As I couldn’t find the right tool for the job, I decided to dust off an old internal (to PostFinance) monitoring tool, namely hostlookuper, refresh it a bit and open source it: https://github.com/postfinance/hostlookuper

It’s written in Go, capable of the above, and its configuration is rather minimalistic:

 $ hostlookuper -h
Usage of hostlookuper:
  -debug
        enable verbose logging
  -dns-servers string
        comma-separated list of DNS servers. if the protocol is omitted, udp is implied, and if the port is omitted, 53 is implied (default "udp://9.9.9.9:53,udp://8.8.8.8:53,udp://one.one.one.one:53")
  -hosts string
        comma-separated list of hosts against which to perform DNS lookups (default "google.ch,ch.ch")
  -interval duration
        interval between DNS checks. must be in Go time.ParseDuration format, e.g. 5s or 5m or 1h, etc (default 5s)
  -listen string
        address on which hostlookuper listens. e.g. 0.0.0.0:9090 (default ":9090")
  -timeout duration
        maximum timeout for a DNS query. must be in Go time.ParseDuration format, e.g. 5s or 5m or 1h, etc (default 5s)

The tool is supposed to run as a daemon, and will continuously query the DNS servers you asked it to monitor, thereby collecting metrics such as their response time and error rate (provided they make any error!)

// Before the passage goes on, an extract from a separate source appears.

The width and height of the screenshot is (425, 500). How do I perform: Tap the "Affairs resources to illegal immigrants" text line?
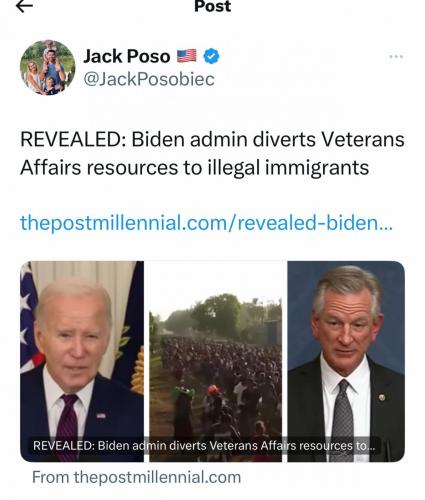[x=195, y=167]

It exports its metrics on :9090/metrics per default and an example set of metrics are available here.

Interpreting the metrics

After letting it run for some time (see the example Kubernetes deployment), you’ll be able to import this Grafana dashboard to obtain a nice graphical overview of your DNS servers.

You get the return code (RCODE) repartition, the number of errors per DNS server, a heatmap of the duration of the request, and finally a per-server latency average.

Hostlookuper Grafana dashboard

How does it help?

When you configure hostlookuper to make both tcp and udp queries, it permits you to continuously know what the state of your network is: if one DNS server has issues, you’ll only see errors on that DNS server, but when multiple DNS servers see their error counter going up, you might as well have a network or I/O issue at hand.

Concretely, it has already helped us detect an internal DNS server with a problematic version, which was dropping 0.5% of requests. What would have been extremely complicated to pinpoint was rendered as easy as looking up a Grafana dashboard.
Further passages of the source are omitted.